Unnamed: 0,Region,Basin Name,CITY,STATION,First_year_collected,Last_year_collected,Months_sampled,Months_not_reported,Percent_months_reported
0,Connecticut River,CONNECTICUT,Amherst,AMH307,1997,2019,264,44,0.833333
22,Connecticut River,CONNECTICUT,Amherst,AMHNWS,1838,2015,2136,0,1.0
200,Connecticut River,DEERFIELD,Ashfield,ASFNWS,1992,2015,288,0,1.0
224,Central,NASHUA,Ashburnham,ASHNWS,1942,2015,888,0,1.0
298,Central,MILLERS,Athol,ATH404,1912,2019,1296,0,1.0


In [39]:
# Find stations whose records end in 2019. 
stations_end_2019 = unique_stations[unique_stations['Last_year_collected'] == 2019]

# Find unique cities with 2019 records.
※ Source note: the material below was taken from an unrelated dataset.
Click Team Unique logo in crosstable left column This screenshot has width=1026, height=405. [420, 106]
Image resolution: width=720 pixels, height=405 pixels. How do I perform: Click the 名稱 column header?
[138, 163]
A city may be represented by more than one station.
cities = pd.unique(stations_end_2019['CITY'])
cities.sort() 
cities = list(cities) # Returns a tidier product.
cities


['Amherst',
 'Athol',
 'Attleboro',
 'Bellingham',
 'Beverly',
 'Blandford',
 'Braintree',
 'Cohasset',
 'Concord',
 'Falmouth',
 'Gloucester',
 'Harwich',
 'Hingham',
 'Holden',
 'Hudson',
 'Lakeville',
 'Leominster',
 'Littleton',
 'Ludlow',
 'Lynn',
 'Mansfield',
 'Marlboro',
 'Millis',
 'Monson',
 'Montague',
 'Mount Hermon',
 'Needham',
 'Newburyport',
 'North Dartmouth',
 'Osterville',
 'Peabody',
 'Pembroke',
 'Pittsfield',
 'Rockland',
 'Sandwich',
 'Scituate',
 'Stockbridge',
 'Sudbury',
 'Vineyard Haven',
 'Wakefield',
 'West Boylston',
 'West Springfield',
 'Westford',
 'Weymouth',
 'Williamstown',
 'Wilmington',
 'Winchendon',
 'Winchester',
 'Windsor',
 'Wrentham']

In [40]:
# Find stations in Lynn, MA.
lynn_station_data = stations_end_2019[stations_end_2019['CITY'] == 'Lynn']
lynn_station = lynn_station_data["STATION"].iloc[0]


In [59]:
# Separate out the Lynn station.
lynn_data = precip_flat[precip_flat["Station"] == lynn_station]

# Select only the last 30 years.
lynn_data_30yr = lynn_data[lynn_data['Year'] > 1989]
lynn_data_30yr.head(5)


Unnamed: 0,Station,Year,Month,Precipitation
69276,LYN614,1990,1,1.4
69277,LYN614,1990,2,4.03
69278,LYN614,1990,3,0.86
69279,LYN614,1990,4,3.36
69280,LYN614,1990,5,4.17


## Export data

This process has left us several data products to work with:
- precip_flat : a dataframe reporting precipitation by month, year, and station.
- precip_multi : a multi-level-indexed dataframe containing the same data as precip_flat.
- unique_stations : a dataframe of unique stations and record metadata
- unique_basins : a dataframe of unique drainage catchment basins

These fours tables are exported as csv files for use in other areas of this analysis. 

In [64]:
# Save with indices - that's the point.
precip_multi.to_csv(r'C:\Users\15414\Documents\GitHub\MA Precip\MAPrecipData\Products\precip_multi.csv')

# Indices not preserved.
precip_flat.to_csv(r'C:\Users\15414\Documents\GitHub\MA Precip\MAPrecipData\Products\precip_flat.csv', index=False)
unique_stations.to_csv(r'C:\Users\15414\Documents\GitHub\MA Precip\MAPrecipData\Products\unique_stations.csv', index=False)
unique_basins.to_csv(r'C:\Users\15414\Documents\GitHub\MA Precip\MAPrecipData\Products\unique_basins.csv', index=False)
lynn_data_30yr.to_csv(r'C:\Users\15414\Documents\GitHub\MA Precip\MAPrecipData\Products\lynn_data_30yr.csv', index=False)


Statistical analyses are conducted and figures construsted in PII. Context and discussion in P1.